Now, imagine the whole process happening at the same time in the same location. That’s the futuristic idea at play here. Wood grown from only the cells you’re interested in (no seeds, leaves, bark, or roots) could be manipulated to produce desirable properties and grown directly into shapes (like a kitchen table). Fewer 18-wheelers and power tools.
No fuss, no muss.
And of course, once refined, the technique wouldn’t be confined to growing tables. Other products could be made from a variety of biomaterials. In theory, and at scale, the process would be more efficient, less wasteful, and save a few forests too.
That’s the vision. But first, researchers need to figure out if it’s even viable.
Coaxing Wood From Cells
Lead author and MIT PhD student in mechanical engineering, Ashley Beckwith, said she was inspired by time spent on a farm. Viewed through the exacting lens of an engineer, Beckwith was struck by agriculture’s inefficiencies.
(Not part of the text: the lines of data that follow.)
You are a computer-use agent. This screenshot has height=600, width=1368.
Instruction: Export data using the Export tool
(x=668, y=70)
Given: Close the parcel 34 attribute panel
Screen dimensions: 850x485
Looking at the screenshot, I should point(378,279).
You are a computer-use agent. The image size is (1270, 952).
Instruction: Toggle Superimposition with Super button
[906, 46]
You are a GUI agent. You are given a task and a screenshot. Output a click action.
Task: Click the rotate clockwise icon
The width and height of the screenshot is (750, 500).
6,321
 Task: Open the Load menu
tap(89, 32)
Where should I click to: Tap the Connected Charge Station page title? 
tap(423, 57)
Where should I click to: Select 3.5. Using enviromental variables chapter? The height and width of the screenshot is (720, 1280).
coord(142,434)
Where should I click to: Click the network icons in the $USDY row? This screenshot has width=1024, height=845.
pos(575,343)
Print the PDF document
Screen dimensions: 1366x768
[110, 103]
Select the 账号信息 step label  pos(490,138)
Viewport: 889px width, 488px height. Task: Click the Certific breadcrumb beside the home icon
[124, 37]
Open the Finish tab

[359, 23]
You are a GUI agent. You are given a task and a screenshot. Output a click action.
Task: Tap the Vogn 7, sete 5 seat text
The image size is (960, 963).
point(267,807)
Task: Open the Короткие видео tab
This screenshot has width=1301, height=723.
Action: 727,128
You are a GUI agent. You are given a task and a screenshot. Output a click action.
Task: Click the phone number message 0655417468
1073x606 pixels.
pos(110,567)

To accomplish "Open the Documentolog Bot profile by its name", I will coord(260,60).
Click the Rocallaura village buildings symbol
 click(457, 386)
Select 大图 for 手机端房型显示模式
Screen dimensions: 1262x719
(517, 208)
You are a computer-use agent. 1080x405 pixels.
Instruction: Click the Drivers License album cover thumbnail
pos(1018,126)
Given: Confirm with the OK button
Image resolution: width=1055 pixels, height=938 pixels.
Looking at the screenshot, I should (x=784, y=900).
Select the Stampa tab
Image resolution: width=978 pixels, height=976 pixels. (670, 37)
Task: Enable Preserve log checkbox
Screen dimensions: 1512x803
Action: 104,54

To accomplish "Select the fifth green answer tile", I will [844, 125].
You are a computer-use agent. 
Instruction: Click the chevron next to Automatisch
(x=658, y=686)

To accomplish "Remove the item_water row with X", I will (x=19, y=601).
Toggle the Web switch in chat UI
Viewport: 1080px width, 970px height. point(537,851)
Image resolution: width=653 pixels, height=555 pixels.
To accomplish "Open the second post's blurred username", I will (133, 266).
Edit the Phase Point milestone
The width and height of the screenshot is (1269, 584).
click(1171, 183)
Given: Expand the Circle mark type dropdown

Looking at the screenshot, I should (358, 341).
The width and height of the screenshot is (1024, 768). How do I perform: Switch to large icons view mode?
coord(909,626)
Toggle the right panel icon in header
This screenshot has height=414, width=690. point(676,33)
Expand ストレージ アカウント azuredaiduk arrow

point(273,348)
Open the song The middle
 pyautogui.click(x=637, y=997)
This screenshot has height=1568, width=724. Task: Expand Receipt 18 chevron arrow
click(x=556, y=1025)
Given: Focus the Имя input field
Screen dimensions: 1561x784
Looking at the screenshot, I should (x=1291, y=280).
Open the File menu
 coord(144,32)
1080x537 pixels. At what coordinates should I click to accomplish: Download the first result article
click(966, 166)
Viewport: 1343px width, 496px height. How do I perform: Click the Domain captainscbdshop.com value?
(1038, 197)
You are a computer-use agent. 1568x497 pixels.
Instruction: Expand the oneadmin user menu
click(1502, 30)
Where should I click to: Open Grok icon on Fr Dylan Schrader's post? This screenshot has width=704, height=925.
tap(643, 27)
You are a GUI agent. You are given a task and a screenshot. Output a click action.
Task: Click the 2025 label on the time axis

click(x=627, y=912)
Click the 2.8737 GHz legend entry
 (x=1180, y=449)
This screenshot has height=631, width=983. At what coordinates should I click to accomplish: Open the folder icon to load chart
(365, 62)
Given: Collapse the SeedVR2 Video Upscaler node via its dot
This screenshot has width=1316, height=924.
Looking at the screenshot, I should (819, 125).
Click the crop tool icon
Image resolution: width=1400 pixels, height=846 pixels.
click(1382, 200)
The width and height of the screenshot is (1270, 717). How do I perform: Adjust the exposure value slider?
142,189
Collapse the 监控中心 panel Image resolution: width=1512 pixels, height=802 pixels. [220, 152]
The weather and seasons are beyond our control. We use land and resources to grow whole plants but only use bits and pieces of them for food or materials.
“That got me thinking: Can we be more strategic about what we’re getting out of our process? Can we get more yield for our inputs?” Beckwith said in an MIT release about the research. “I wanted to find a more efficient way to use land and resources so that we could let more arable areas remain wild, or to remain lower production but allow for greater biodiversity.”
To test the idea, the team took cells from the leaves of a zinnia plant and fed them in a liquid growth medium. After the cells grew and divided, the researchers placed them in a gel scaffold and bathed the cells in hormones. You may be wondering what cells from zinnias—which are a small flowering plant—have to do with wood. Turns out, their properties can be “tuned” like stem cells to express desired attributes. The hormones, auxin and cytokinin, induced the zinnia cells to produce lignin, a polymer that makes wood firm.
By adjusting their hormonal knobs, the team was able to dial in lignin production. Further, the gel scaffold, which is itself firm, coaxed the cells to grow into a particular shape.
“The idea is not only to tailor the properties of the material, but also to tailor the shape from conception,” said Luis Fernando Velásquez-García, a principal scientist in MIT’s Microsystems Technology Laboratories, coauthor on the paper, and Beckwith’s coadvisor.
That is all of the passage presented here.